Embora negue, o MPF sustenta que a empresa Chemyunion passou também a explorar produtos fabricados a partir do murmuru, após tomar conhecimento das atividades de Fábio Dias, que confirmou em laboratório as características emolientes do murmuru em meados de 1996.

- Como empresas voltadas a esse ramo específico de atuação, sempre atentas a “novidades” deste naipe, as demais demandadas privadas (Chemyunion e Natura) certamente passaram a estudar o uso de murmuru em seus produtos após a confirmação do demandado Fábio - afirma Kalil.

Reparação equânime de benefícios e de dano moral coletivo

Segundo o MPF, embora negue, a Natura Cosméticos S.A. acessou conhecimento tradicional sobre o murmuru.
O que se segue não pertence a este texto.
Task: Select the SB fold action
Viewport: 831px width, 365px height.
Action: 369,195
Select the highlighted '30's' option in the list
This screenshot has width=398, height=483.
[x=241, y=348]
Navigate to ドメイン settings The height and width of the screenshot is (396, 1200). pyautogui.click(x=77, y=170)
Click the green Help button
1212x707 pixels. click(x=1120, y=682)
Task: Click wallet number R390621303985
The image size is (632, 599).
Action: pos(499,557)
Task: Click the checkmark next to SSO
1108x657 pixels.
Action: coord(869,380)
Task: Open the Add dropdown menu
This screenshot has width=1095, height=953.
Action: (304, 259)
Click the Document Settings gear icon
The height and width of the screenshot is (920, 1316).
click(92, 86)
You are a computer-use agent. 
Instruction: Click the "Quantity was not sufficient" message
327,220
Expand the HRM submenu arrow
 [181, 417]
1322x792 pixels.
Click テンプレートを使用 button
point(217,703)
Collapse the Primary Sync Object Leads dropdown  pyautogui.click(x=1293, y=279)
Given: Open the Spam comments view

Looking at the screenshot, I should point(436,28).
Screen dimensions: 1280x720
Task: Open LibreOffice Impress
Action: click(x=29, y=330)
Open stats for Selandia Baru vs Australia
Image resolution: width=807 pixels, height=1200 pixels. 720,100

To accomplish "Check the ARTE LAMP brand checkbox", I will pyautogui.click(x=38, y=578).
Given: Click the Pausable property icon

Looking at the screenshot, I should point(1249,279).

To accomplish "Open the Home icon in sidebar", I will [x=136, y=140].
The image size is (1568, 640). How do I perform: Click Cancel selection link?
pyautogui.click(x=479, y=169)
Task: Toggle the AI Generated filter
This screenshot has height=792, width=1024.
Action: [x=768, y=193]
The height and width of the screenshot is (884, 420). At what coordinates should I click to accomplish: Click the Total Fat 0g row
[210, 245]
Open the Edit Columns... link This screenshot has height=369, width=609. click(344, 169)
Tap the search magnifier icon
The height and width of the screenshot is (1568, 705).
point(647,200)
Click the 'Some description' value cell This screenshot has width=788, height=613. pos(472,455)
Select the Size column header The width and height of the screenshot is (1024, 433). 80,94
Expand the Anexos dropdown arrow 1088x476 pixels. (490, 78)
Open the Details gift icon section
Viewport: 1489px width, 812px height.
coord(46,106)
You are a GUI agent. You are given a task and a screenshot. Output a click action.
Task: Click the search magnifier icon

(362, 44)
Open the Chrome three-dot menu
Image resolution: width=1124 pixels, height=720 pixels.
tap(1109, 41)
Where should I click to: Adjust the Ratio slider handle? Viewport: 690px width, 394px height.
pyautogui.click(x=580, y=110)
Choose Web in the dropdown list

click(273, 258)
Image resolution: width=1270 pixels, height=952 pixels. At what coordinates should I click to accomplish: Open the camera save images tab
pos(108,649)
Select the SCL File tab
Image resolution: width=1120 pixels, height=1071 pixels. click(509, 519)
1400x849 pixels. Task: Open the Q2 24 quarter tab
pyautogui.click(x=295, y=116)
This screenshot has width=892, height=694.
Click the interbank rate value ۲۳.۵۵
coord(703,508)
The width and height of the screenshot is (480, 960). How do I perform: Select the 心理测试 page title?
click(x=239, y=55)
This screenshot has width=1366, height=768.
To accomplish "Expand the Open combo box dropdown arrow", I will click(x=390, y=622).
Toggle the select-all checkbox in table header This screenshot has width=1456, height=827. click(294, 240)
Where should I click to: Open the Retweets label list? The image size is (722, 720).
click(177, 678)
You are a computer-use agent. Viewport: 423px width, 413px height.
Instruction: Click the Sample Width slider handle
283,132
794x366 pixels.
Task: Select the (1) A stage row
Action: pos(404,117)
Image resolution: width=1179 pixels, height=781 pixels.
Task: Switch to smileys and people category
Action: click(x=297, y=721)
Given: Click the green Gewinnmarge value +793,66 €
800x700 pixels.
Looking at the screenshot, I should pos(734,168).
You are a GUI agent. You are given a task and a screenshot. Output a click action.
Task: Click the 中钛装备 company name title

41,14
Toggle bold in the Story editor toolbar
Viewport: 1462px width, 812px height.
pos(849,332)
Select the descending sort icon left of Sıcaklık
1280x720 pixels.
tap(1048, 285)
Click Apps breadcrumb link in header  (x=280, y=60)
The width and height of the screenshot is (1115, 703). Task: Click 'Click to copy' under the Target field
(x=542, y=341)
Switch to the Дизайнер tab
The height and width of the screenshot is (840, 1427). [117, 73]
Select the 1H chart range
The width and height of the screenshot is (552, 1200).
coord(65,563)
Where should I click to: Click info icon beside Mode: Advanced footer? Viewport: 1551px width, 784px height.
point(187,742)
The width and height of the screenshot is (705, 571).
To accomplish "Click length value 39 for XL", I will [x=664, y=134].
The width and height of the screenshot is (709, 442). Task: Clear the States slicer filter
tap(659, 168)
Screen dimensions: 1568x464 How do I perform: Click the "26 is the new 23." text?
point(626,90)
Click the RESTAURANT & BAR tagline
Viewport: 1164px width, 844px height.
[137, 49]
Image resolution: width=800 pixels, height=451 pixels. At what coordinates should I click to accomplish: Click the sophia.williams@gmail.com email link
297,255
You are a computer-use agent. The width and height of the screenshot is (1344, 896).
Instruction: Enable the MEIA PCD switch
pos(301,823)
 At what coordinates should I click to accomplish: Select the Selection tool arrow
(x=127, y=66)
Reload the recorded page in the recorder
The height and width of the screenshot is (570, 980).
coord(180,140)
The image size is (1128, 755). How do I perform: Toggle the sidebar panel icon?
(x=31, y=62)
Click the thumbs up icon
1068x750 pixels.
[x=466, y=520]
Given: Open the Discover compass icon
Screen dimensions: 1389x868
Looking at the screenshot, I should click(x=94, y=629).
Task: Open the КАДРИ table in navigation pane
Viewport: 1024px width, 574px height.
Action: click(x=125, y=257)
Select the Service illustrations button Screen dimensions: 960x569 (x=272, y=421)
Em correspondência à Procuradoria da República, a empresa disse que utilizou “como fonte de informação de aplicação do ativo murmuru” obra de Barrera-Arellano. Segundo a Natura, ele seria o químico “inventor” da utilização de óleo e gordura de murmuru em pedido de patente formulado pela Chemyunion Química.

- Ademais, não é digno de crença que, como gigante do ramo, a Natura não tivesse obtido dados a partir dos resultados das pesquisas junto aos ashaninka - afirma o procurador da República.

O MPF pleiteia a reparação equânime dos benefícios e reparação de dano moral coletivo, sendo que o valor de indenização que venha a ser definido pela Justiça Federal seja destinado metade ao Fundo Federal de Direitos Difusos e metade à Apiwtxa, associação que representa o povo ashaninka do Rio Amônea.

O Inpi foi envolvido pelo MPF na ação civil pública porque não acatou recomendação para suspender o pedido de patente relativo a formulação do sabonete de murmuru. O MPF tenta convencer o Inpi a conferir patente ou registro aos seus pleiteantes daquilo que tiver sido originado a partir de acesso ao conhecimento tradicional somente após informada a origem do conhecimento tradicional e realizada a repartição equânime dos benefícios.